Nonprofit-Open-Data-Collective/irs-efile-master-concordance-file

f990-part-05 misses two new variables

Closed this issue · 7 comments

f990-part-05.csv doesn't have the two new variables added in 2018 (questions 15 and 16 in the Form-990 Part-V)

15 Is the organization subject to the section 4960 tax on payment(s) of more than $1,000,000 in remuneration or excess parachute payment(s) during the year?
16 Is the organization an educational institution subject to the section 4968 excise tax on net investment income?

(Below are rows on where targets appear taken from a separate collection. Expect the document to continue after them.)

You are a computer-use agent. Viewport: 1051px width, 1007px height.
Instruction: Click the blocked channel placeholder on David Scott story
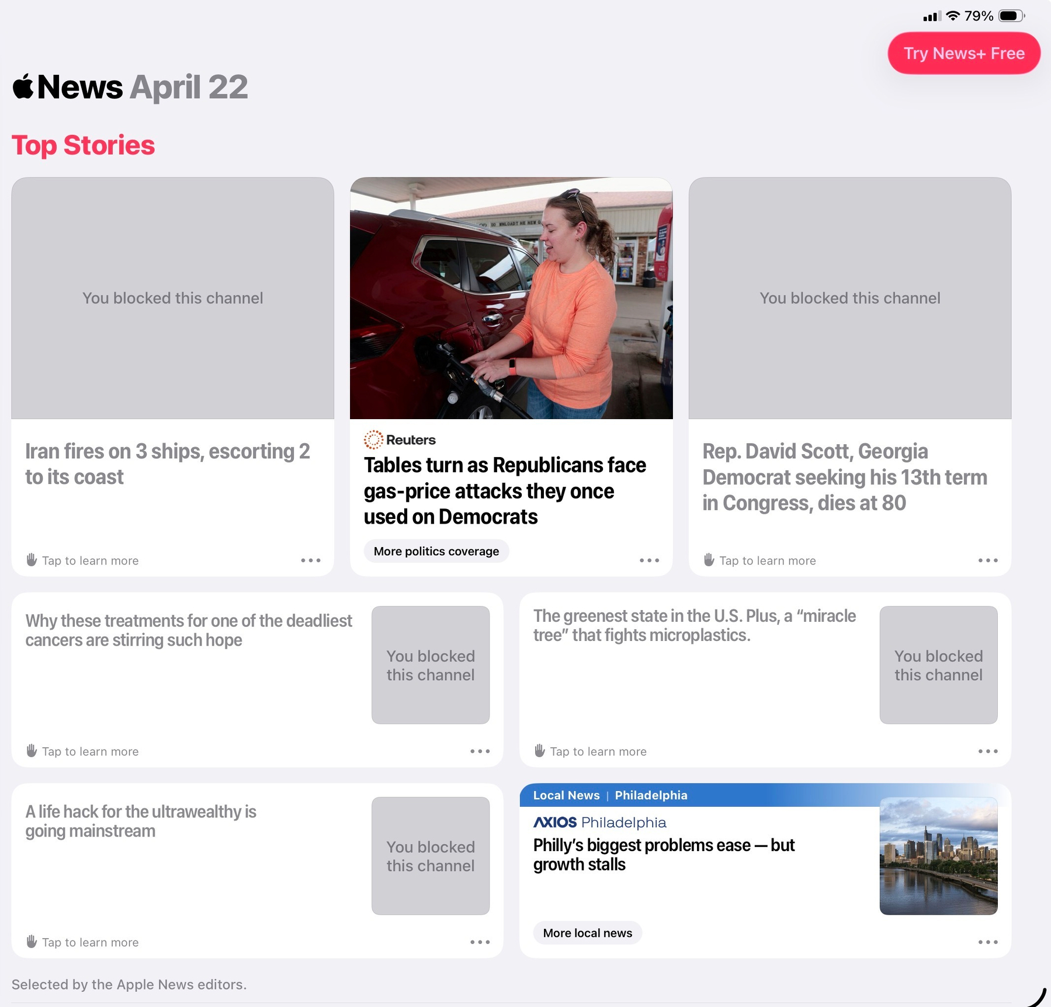[x=849, y=298]
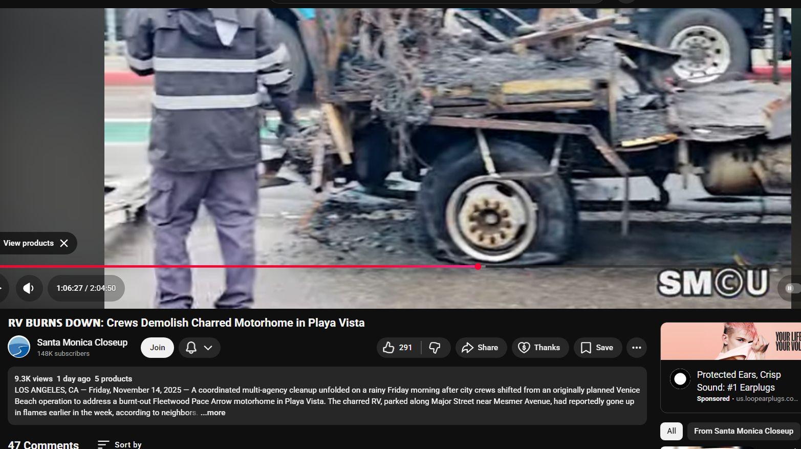Expand the description with ...more
The height and width of the screenshot is (449, 801).
tap(213, 413)
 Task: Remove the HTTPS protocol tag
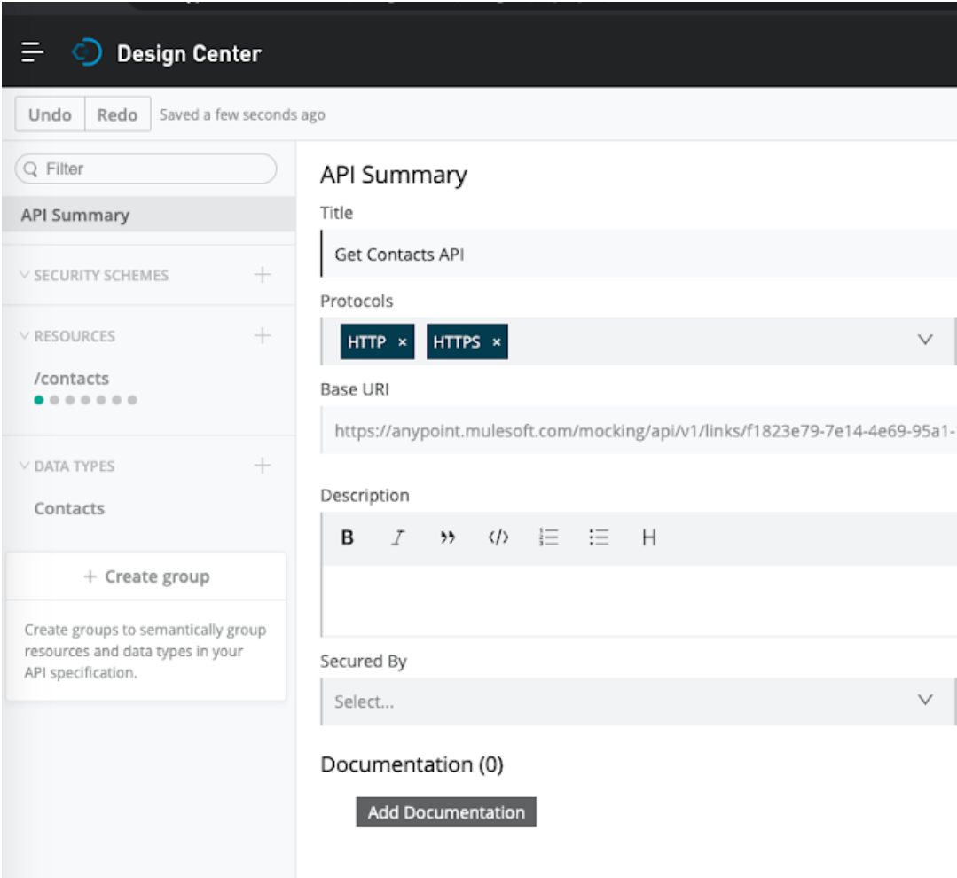[x=496, y=342]
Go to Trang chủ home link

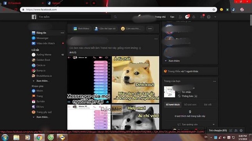(x=160, y=17)
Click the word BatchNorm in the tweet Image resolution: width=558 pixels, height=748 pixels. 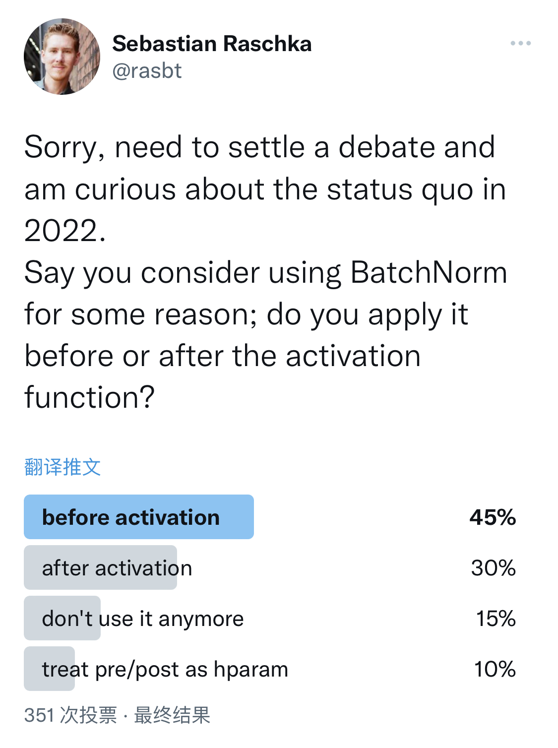click(429, 272)
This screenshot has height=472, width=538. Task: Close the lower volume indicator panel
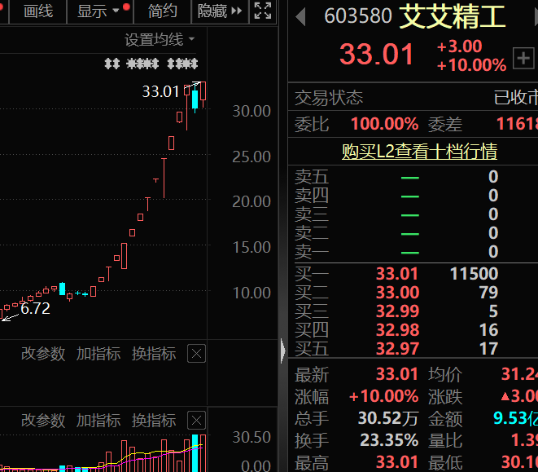tap(196, 421)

I need it for my research, maybe someone can help me?

lecy commented

The IRS stopped releasing XML schemas publicly, unfortunately. It has taken some time to get access to the most recent XSD document definition files. There will be some updates to the concordance this fall as soon as I have the bandwidth.

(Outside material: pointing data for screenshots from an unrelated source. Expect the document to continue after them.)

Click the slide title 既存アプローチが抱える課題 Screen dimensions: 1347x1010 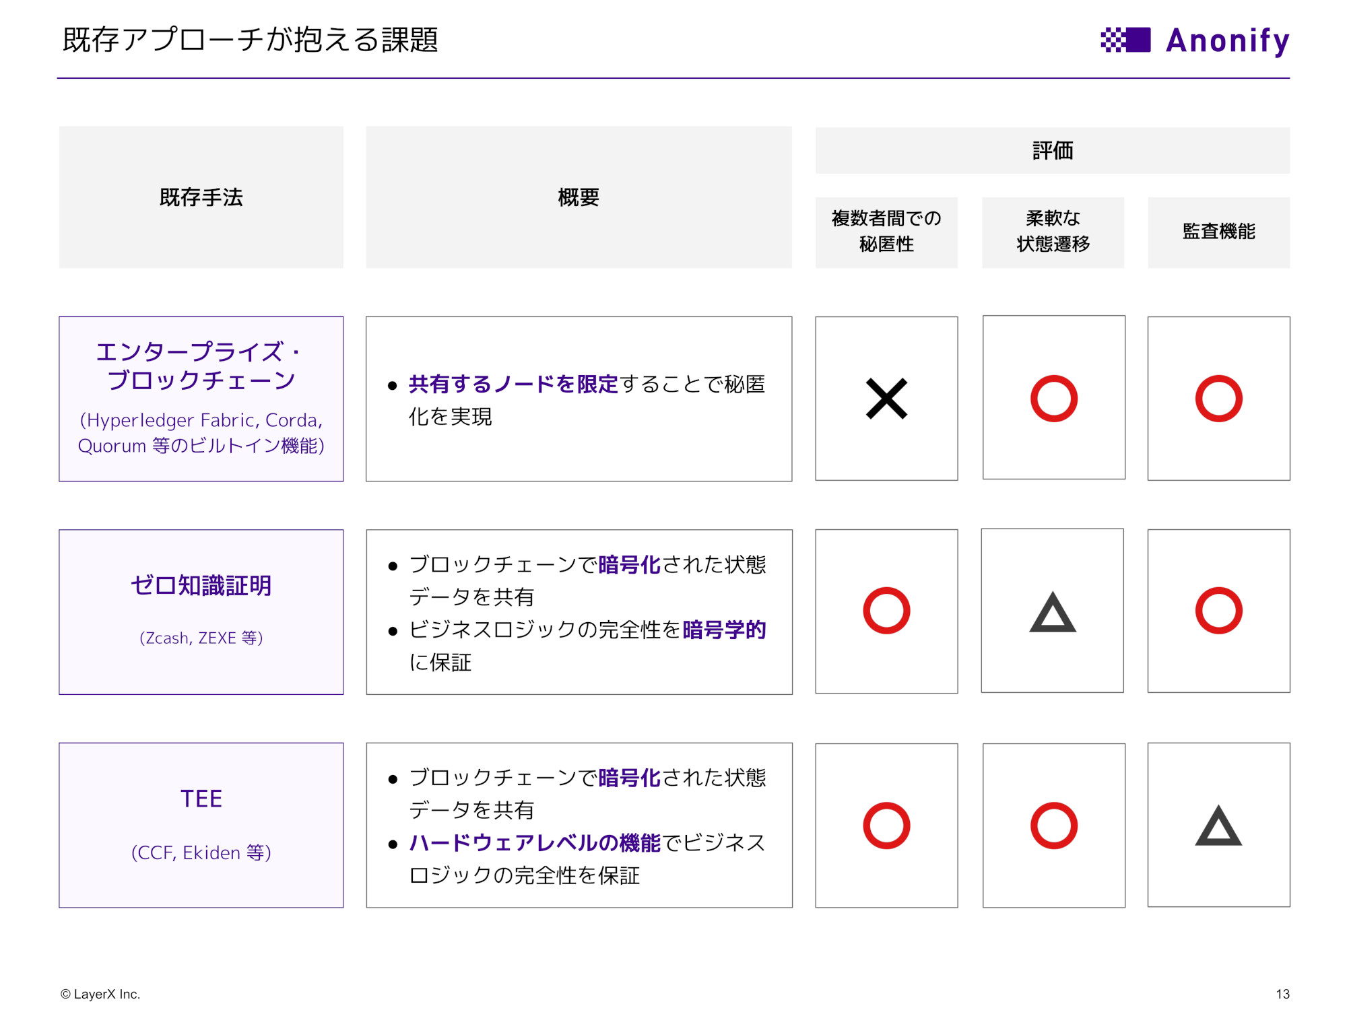pyautogui.click(x=251, y=40)
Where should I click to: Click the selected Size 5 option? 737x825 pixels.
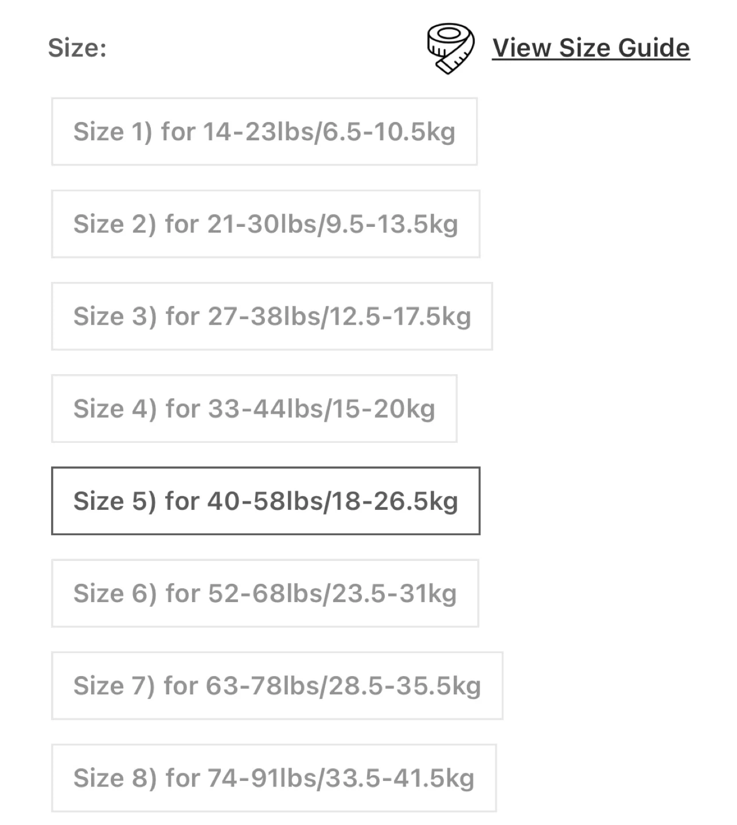coord(266,501)
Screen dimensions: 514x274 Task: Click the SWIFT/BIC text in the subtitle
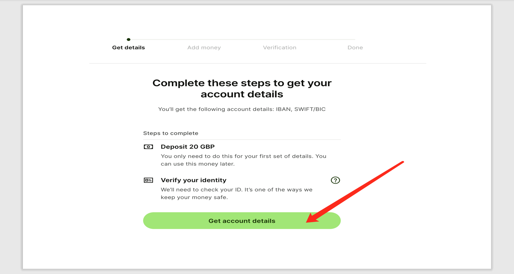coord(310,109)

In the meantime, if you need a couple of variables you can update the concordance pretty easily. Grab a couple of docs that have the information you need and create a list of the xpaths:

library( dplyr )        # data wrangling
library( xmltools )     # xml utilities
library( xml2 )         # xml utilities
library( XML )          # xml utilities 
library( knitr )        # formatting 


url <- "https://nccs-efile.s3.us-east-1.amazonaws.com/xml/201300879349300235_public.xml"
doc <- xml2::read_xml( file(url) )
xml2::xml_ns_strip( doc )

doc %>% xmltools::xml_get_paths()

xx <- 
  doc %>% 
  xml_find_all("//*") %>% 
  xml_path()

Grab the relevant xpaths and add new lines the concordance file:

library( irs990efile )
source( "https://raw.githubusercontent.com/Nonprofit-Open-Data-Collective/irs990efile/main/data-raw/code-chunks/rdb-keys.R" )
url <- "https://raw.githubusercontent.com/Nonprofit-Open-Data-Collective/irs-efile-master-concordance-file/master/concordance.csv"
concordance <- read.csv( url )

# CREATE NEW CODE CHUNK 
create_code_chunks(  rdb.table="F9-P01-T00-SUMMARY", show=TRUE )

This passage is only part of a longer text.